D: Incorrect - Fasting blood glucose levels should be checked more frequently, at least every 3 years, for early detection of diabetes.
A nurse is counseling a client who is to undergo enzyme-linked immunosorbent assay (ELISA) testing for HIV. Which of the following information should the nurse include?
- A. The test monitors progression of the disease
- B. The test measures antibodies to the virus
- C. The test results are accurate 24 hr after exposure to the virus
- D. A positive result requires initiating immunoglobulin administration
Correct Answer: B
Rationale: The correct answer is B because ELISA testing for HIV measures antibodies to the virus, indicating exposure to the virus. This is crucial for diagnosing HIV infection. Choice A is incorrect because ELISA does not monitor disease progression. Choice C is incorrect as it takes weeks, not hours, for accurate results post-exposure. Choice D is incorrect as immunoglobulin administration is not the treatment for a positive HIV result.
Which of the following statements should the nurse include in teaching about meningococcal meningitis?
- A. Toothbrush should be placed beside the child's bed
- B. Household contacts will receive prophylactic antibiotics
- C. Transmission will be prevented because of herd immunity
- D. The child is most contagious after the rash develops
Correct Answer: B
Rationale: The correct answer is B: Household contacts will receive prophylactic antibiotics. This statement should be included in teaching about meningococcal meningitis because prophylactic antibiotics are recommended for close contacts to prevent the spread of the infection.
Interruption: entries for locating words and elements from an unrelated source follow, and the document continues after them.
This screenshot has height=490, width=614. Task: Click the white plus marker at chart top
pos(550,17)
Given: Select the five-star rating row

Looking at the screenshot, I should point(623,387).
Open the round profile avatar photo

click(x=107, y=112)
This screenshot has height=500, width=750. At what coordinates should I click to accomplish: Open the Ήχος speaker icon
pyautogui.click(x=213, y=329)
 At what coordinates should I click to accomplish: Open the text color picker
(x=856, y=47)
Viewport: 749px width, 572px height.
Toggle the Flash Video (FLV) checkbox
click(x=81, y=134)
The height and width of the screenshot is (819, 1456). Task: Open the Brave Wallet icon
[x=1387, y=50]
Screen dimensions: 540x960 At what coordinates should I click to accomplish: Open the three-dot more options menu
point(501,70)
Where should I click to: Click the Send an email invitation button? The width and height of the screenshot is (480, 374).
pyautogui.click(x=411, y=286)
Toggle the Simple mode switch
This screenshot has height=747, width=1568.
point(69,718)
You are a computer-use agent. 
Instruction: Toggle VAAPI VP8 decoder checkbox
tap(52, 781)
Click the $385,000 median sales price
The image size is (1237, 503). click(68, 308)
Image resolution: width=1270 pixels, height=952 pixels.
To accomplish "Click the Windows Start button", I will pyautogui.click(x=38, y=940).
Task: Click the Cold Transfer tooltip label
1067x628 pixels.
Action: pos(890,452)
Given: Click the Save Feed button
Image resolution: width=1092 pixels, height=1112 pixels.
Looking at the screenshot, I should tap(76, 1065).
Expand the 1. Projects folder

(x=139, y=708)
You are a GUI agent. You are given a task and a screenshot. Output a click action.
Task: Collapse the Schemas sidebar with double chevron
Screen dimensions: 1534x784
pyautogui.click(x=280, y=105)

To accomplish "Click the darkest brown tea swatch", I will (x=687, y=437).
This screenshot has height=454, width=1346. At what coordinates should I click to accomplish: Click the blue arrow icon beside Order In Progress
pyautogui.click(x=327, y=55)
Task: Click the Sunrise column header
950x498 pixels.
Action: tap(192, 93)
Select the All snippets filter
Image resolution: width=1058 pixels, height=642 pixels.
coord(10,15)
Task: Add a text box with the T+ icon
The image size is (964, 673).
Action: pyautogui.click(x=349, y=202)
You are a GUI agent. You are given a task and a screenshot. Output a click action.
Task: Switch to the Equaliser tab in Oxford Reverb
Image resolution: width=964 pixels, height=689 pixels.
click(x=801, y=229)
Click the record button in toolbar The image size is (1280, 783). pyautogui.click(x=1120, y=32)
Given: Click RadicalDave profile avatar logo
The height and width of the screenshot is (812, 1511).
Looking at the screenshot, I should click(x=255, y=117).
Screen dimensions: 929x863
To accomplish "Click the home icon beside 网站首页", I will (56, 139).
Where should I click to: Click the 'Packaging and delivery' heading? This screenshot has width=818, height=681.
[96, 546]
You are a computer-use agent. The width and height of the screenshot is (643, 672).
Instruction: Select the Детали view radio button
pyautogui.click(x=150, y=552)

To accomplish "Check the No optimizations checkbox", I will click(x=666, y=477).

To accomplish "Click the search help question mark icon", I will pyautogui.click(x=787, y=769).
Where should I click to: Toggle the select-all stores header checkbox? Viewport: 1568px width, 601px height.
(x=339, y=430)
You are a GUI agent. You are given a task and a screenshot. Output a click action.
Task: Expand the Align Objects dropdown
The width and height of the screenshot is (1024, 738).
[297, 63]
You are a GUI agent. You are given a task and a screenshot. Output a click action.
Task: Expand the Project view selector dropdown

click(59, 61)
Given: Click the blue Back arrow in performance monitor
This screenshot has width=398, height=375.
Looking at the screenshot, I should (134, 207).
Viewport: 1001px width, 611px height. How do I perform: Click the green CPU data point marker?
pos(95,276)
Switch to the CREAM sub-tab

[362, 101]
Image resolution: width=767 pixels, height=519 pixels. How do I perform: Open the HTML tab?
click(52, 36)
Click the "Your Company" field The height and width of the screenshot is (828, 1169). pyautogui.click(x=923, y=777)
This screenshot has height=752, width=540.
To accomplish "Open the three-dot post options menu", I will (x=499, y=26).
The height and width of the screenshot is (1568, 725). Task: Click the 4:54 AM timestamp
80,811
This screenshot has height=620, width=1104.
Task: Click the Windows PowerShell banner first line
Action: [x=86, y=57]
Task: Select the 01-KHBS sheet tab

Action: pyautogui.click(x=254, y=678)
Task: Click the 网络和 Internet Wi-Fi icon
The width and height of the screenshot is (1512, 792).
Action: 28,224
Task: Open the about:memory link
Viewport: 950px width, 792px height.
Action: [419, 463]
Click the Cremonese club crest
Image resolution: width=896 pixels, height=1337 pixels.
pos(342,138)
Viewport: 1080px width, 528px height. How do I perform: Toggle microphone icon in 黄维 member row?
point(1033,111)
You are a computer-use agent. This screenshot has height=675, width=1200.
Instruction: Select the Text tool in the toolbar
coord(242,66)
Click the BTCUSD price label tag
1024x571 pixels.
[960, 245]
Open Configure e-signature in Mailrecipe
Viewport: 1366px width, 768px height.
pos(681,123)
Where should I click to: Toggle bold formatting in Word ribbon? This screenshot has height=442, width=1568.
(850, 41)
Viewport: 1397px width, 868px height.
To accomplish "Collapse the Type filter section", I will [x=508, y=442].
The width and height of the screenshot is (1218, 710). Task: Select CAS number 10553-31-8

This is crucial in preventing outbreaks and protecting others who may have been exposed.
A: Placing a toothbrush beside the child's bed is not relevant to preventing the spread of meningococcal meningitis.
C: Transmission prevention through herd immunity is not a reliable method for controlling the spread of meningococcal meningitis.
D: The child is most contagious before the rash develops, not after, making this statement incorrect.
In summary, teaching about prophylactic antibiotics for household contacts is essential in managing meningococcal meningitis, while the other options do not directly address prevention measures.
A community health nurse is working with a group of homeless veterans who have posttraumatic stress disorder. Which of the following interventions should the nurse implement?
- A. Provide coffee and snacks during the meetings
- B. Avoid discussing the traumatic events experienced by the veterans
- C. Change the meeting sites frequently
- D. Teach the clients to practice deep breathing exercises
Correct Answer: D
Rationale: The correct answer is D: Teach the clients to practice deep breathing exercises. This intervention is appropriate because deep breathing exercises are a proven technique to help manage anxiety and stress, common symptoms of posttraumatic stress disorder. By teaching the veterans this skill, the nurse can empower them to cope with their symptoms effectively. Providing coffee and snacks (A) may be comforting but does not address the core issue. Avoiding discussing traumatic events (B) can hinder the therapeutic process. Changing meeting sites frequently (C) may disrupt the sense of safety and trust.